A day after Hindustan Times reported the incident — on August 16 — the municipal body initiated an inquiry into it.

Antara’s friends started a Facebook campaign — BMC, prune overgrown trees soon — to protest the municipal corporation’s careless attitude towards pruning trees.

On Day 1, 130 people joined the online campaign on Facebook.

On Day 2, the number touched 255.

The civic body will be instructing societies to prune any tree that they believe is dangerous and could endanger life.

The move comes just days after Hindustan Times had reported how the civic body’s dilly-dallying in pruning a tree inside the premises of a housing society caused Antara to lose her right foot. A loosely hanging branch of the tree came crashing down on her as she stood under the tree outside the premises.

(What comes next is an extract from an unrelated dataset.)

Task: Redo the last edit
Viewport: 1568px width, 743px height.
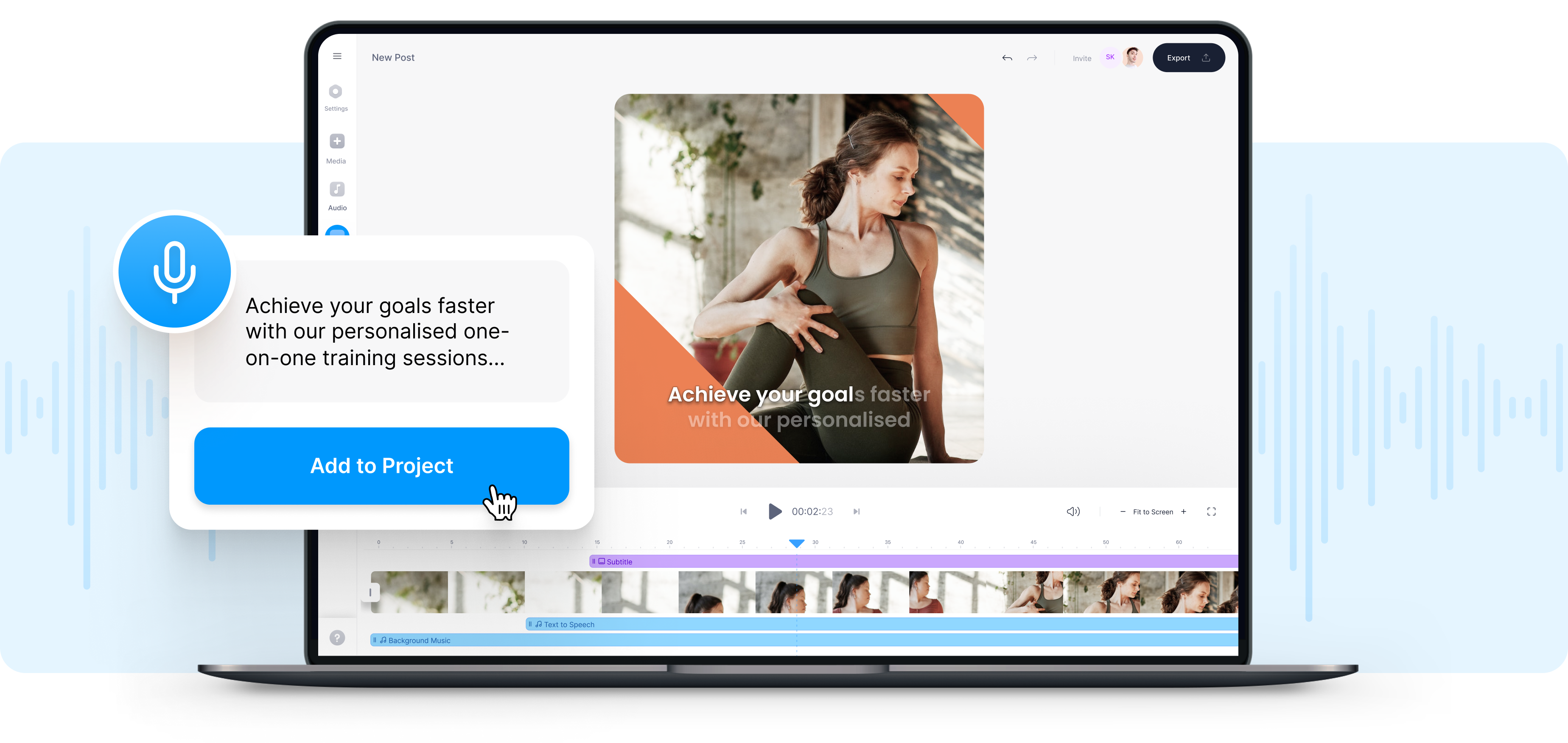Action: (1032, 57)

Additional Municipal Commissioner Aseem Gupta told Hindustan Times that civic officials had inspected the tree earlier but had decided nothing was wrong with it.

“Officials had not found the tree dangerous enough to be trimmed, hence members of the society were not informed.” Gupta also said that there had been resistance from the residents against trimming the tree.

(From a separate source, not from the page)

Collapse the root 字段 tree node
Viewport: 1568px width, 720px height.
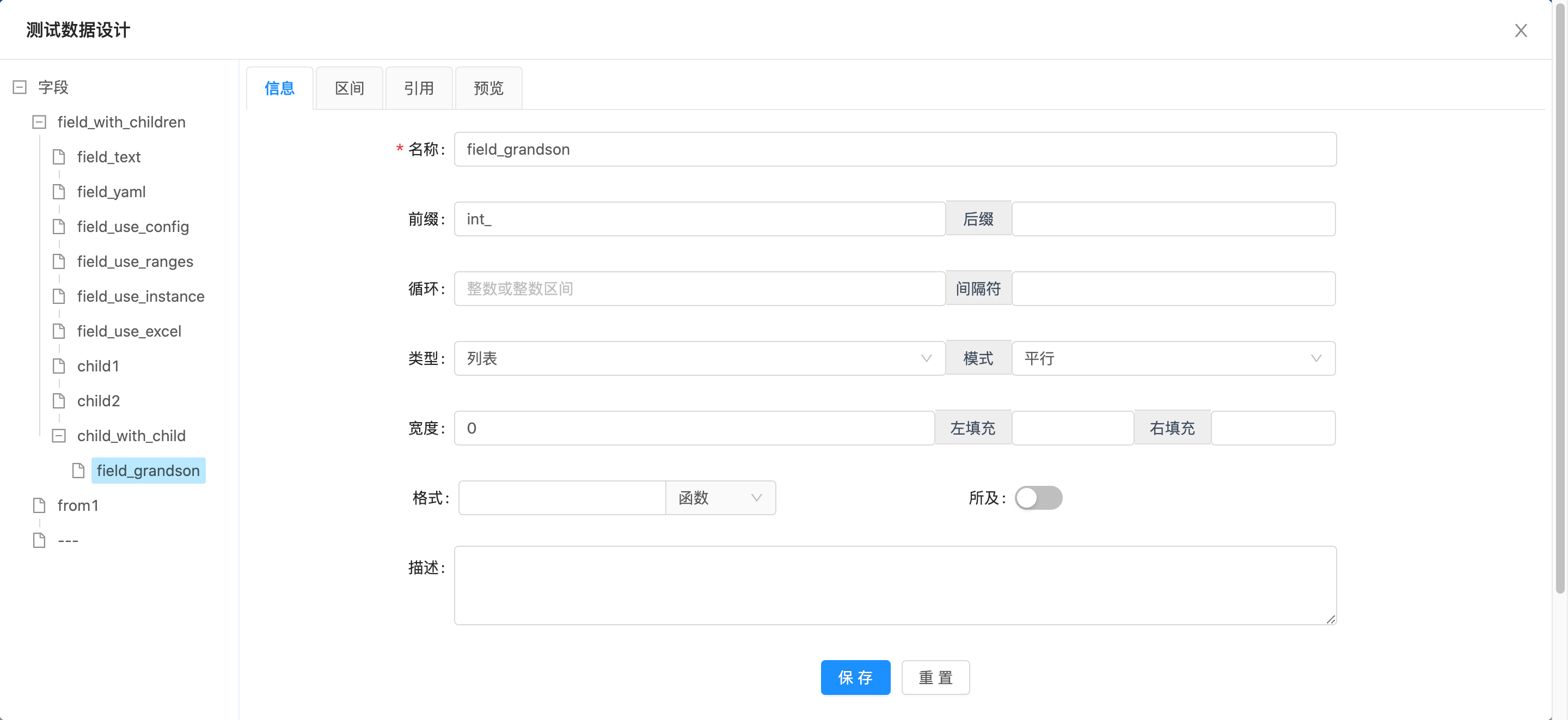[x=20, y=87]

Speaking about the new decision, deputy municipal commissioner, in-charge of gardens, Chandrashekhar Rokade said, “If there’s a dangerous tree inside a private premises that can endanger life, then we’ll take immediate action to ensure that it is pruned.” Rokade added, “We do not exercise any control over what can be done inside private premises. Hence, we will issue strict warnings to them to trim all such trees.”

This, observers say, will come as a significant step, if implemented. The tree that fell on Antara was also located inside a private housing society.

“Earlier, the BMC would refuse to enter any society that had trees branching out over public roads. If the BMC shows serious will in issuing strict warnings to societies, then the problem could be reduced to a great extent,” said a member of BMC’s Tree Authority, on condition of anonymity.

Meanwhile, on Day 3 of the online campaign initiated by Antara’s friends, 430 campaigners had registered, 200 more than on Wednesday.

According to Antara’s friends, the aim of the campaign is to ensure a more transparent tree trimming policy and ensure more efficiency in the same.